═════ Data excerpts
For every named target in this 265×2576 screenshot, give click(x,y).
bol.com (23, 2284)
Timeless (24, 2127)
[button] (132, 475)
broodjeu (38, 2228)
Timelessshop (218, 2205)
══════════
Task statement — Reproduce all of the entries verbatim.

Answer below —
For every named target in this 265×2576 screenshot, give click(x,y).
bol.com (23, 2284)
Timeless (24, 2127)
[button] (132, 475)
broodjeu (38, 2228)
Timelessshop (218, 2205)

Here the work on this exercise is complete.